Professional black holes most often involve linking pay and promotion to workload. The best ploy in the drive for recognition is to hone the ability to say no, once limits have been reached. Without that determination, the possibility of a pay increase through promotion is well nigh impossible (nepotism and threatening resignation aside). So whingeing about how hard you work and how little you earn is a waste of time. Brace up. Refusing to take responsibility for a task beyond (or beneath) your pay scale or capacity is not a sign of incompetence. Rather, it is your duty, to prevent others from being similarly exploited. Tough love is better than no love.

Do not fall into the bear pit of martyrdom. No one will thank you, let alone help you climb out. Martyrdom is to career development as Cornish pasties are to dieting. Briefly enjoyable, in a self-indulgent me me me way, but ultimately counterproductive.

Personal pitfalls include sexual disasters with workmates (especially if they become public knowledge), unwise friendships - the sort that persuade you to play lunchtime hooky at the pub and then moon the vice-chancellor (which unmistakably overlaps with the preposterous) and the never-ending taking of the huff. The last will bounce you into any number of pits. Give the huff a miss. Otherwise it will sit on your shoulder like an ugly carbuncle. If someone tries to wind you up, the best strategy is not to notice. If you work with a bully, smile blandly and start a formal grievance procedure. That is why such codes of practice exist.

There are some struggles that must never be abandoned, the right to dignity and justice at work being paramount, especially for submerged groups who suffer institutionalised discrimination: women, ethnic minorities, contract workers and people with disabilities, to name but a few. These are battles best undertaken collectively. So seek out like-minded colleagues, join a union or throw a party.
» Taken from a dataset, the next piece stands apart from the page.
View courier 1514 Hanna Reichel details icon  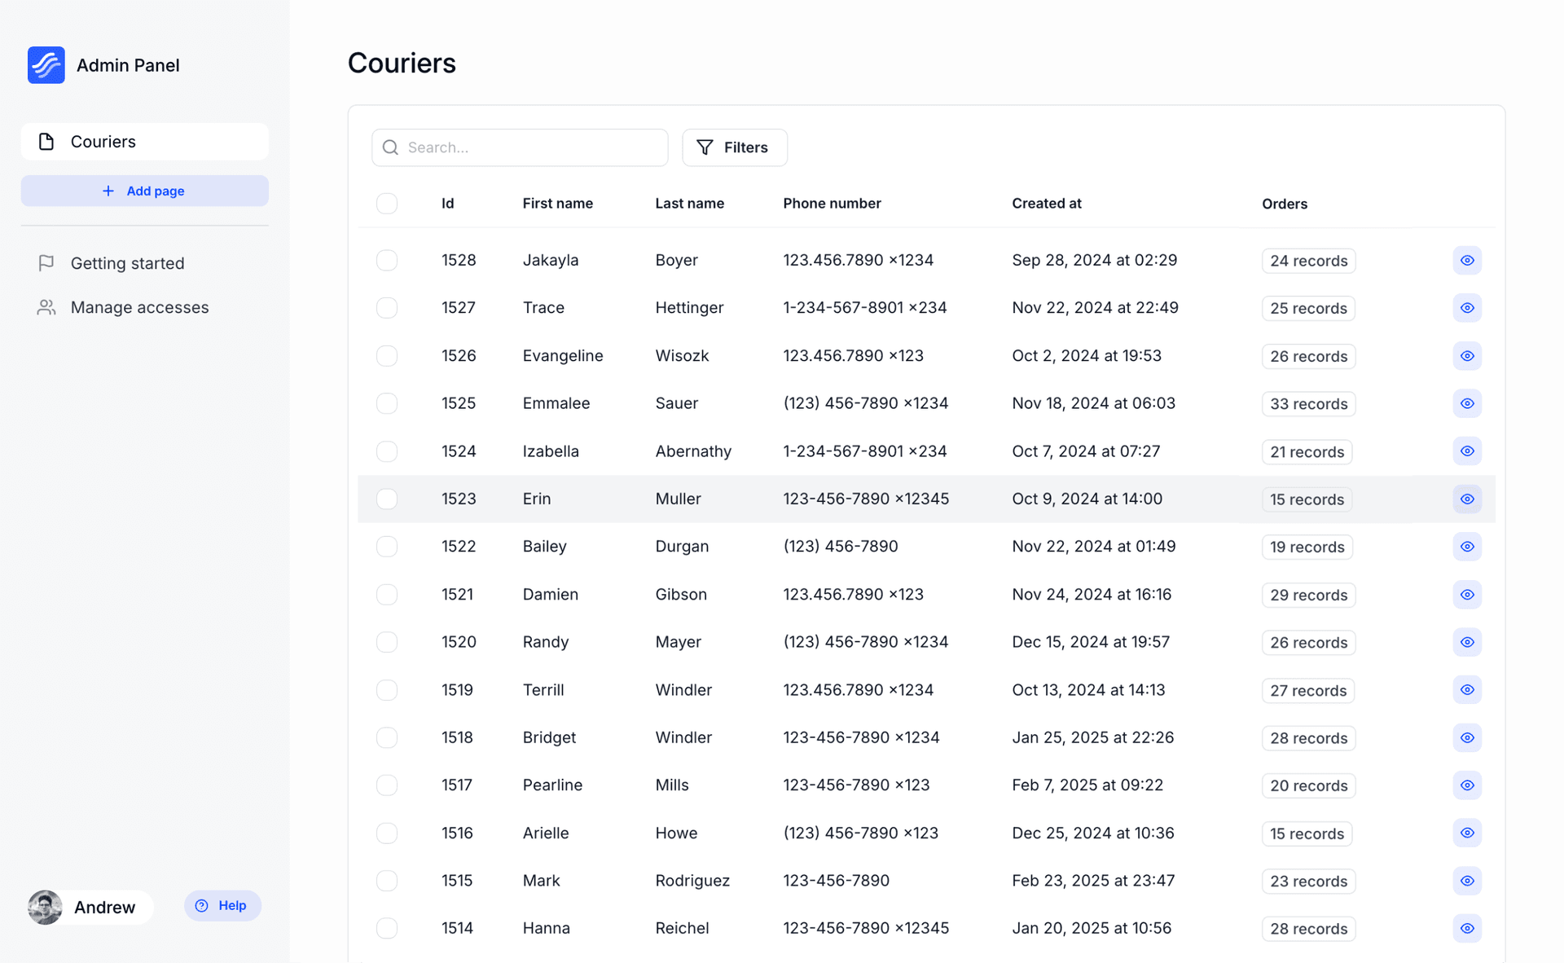tap(1466, 929)
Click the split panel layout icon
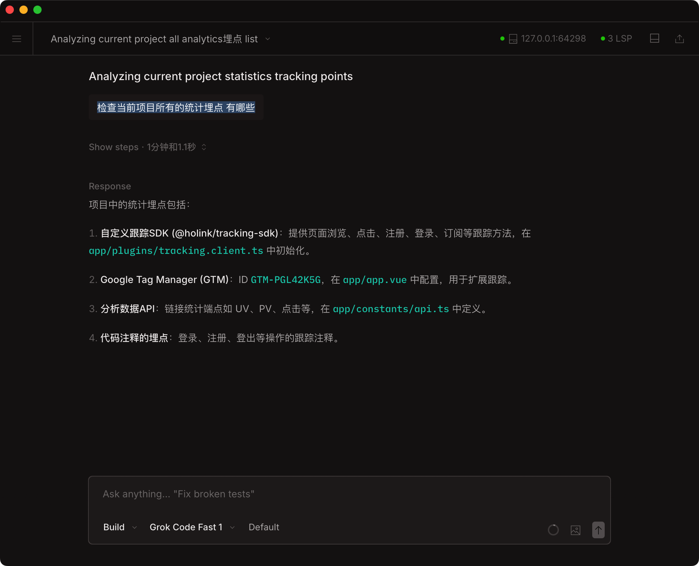 pyautogui.click(x=655, y=38)
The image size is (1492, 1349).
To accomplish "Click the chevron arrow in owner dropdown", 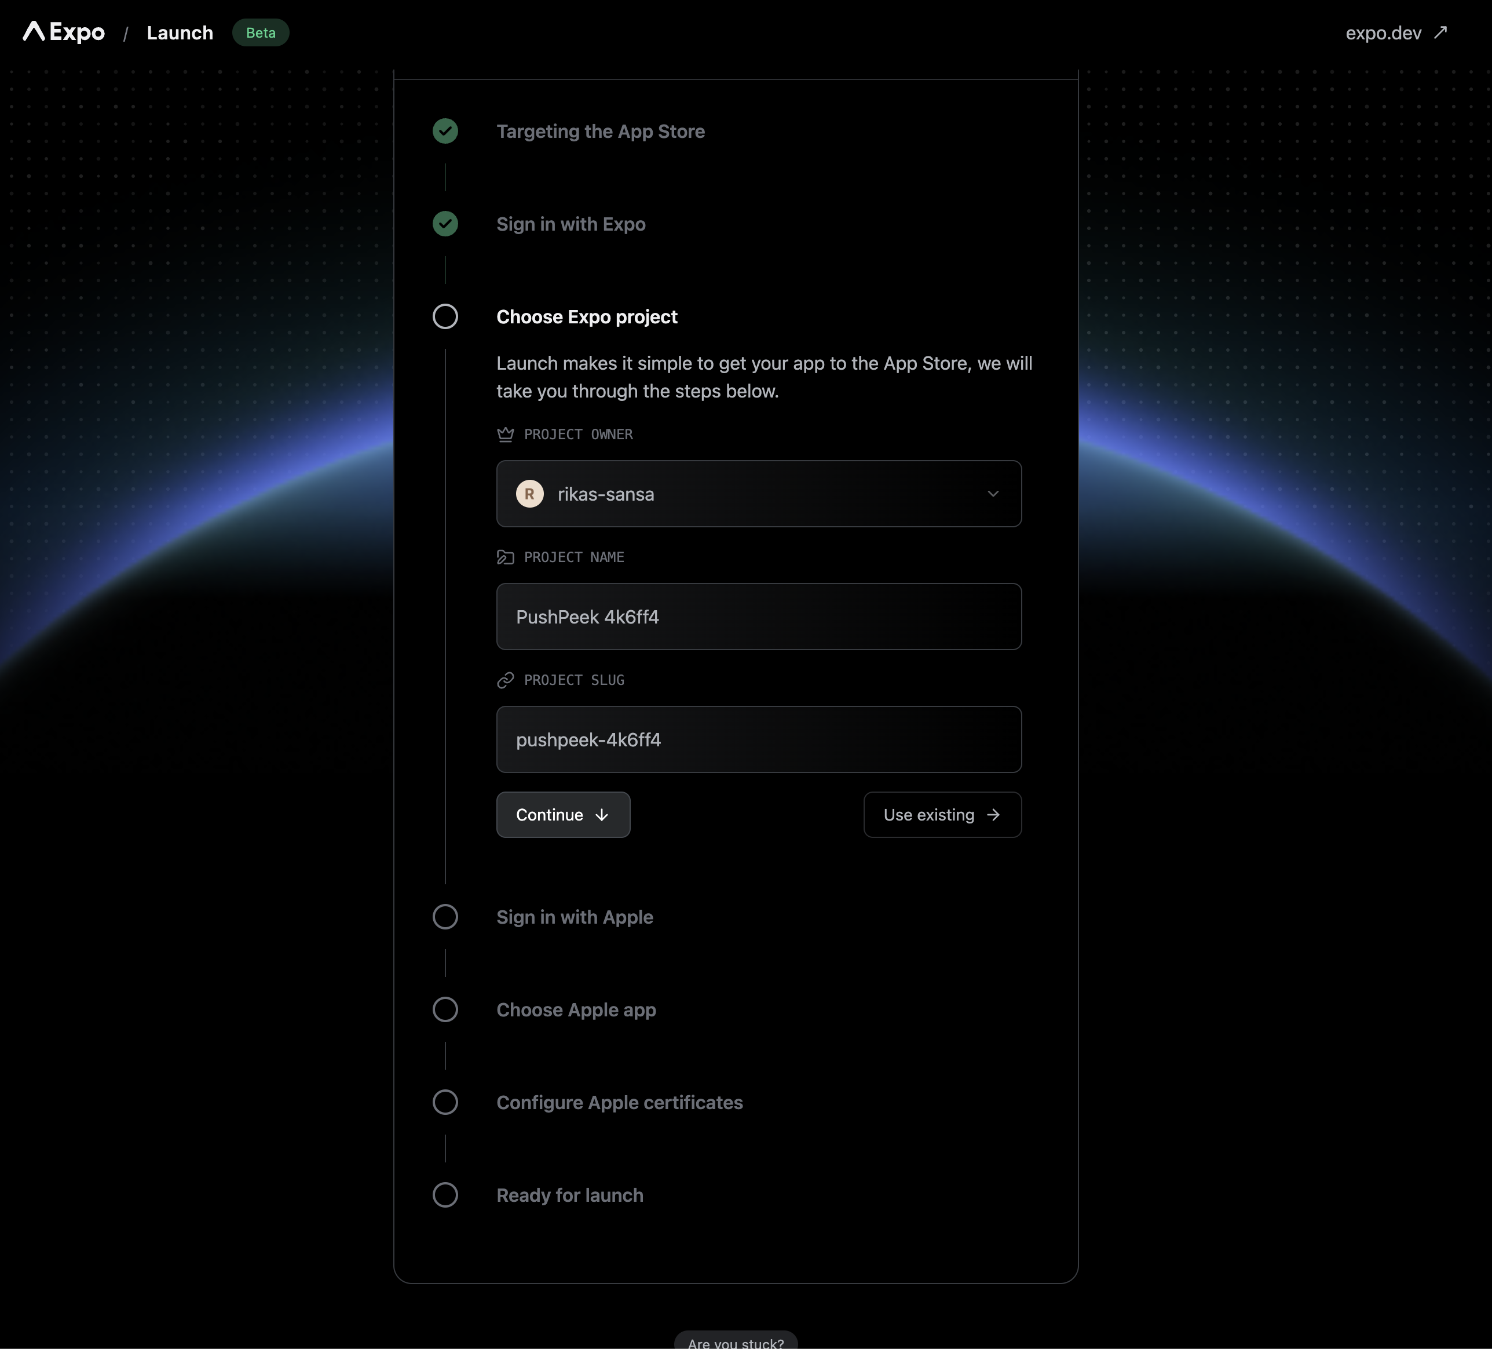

But always have an achievable goal and a chary eye on the consequences.

Promotion may bring with it intolerable pressure. Joining a union might result in leading it after only one meeting. Throwing a party could cost a fortune. And attempted seduction may unexpectedly succeed. Remember: nothing matches the disappointment of getting what you want, only to find it wasn't worth having in the first place.

Valerie Atkinson is department administrator at York University.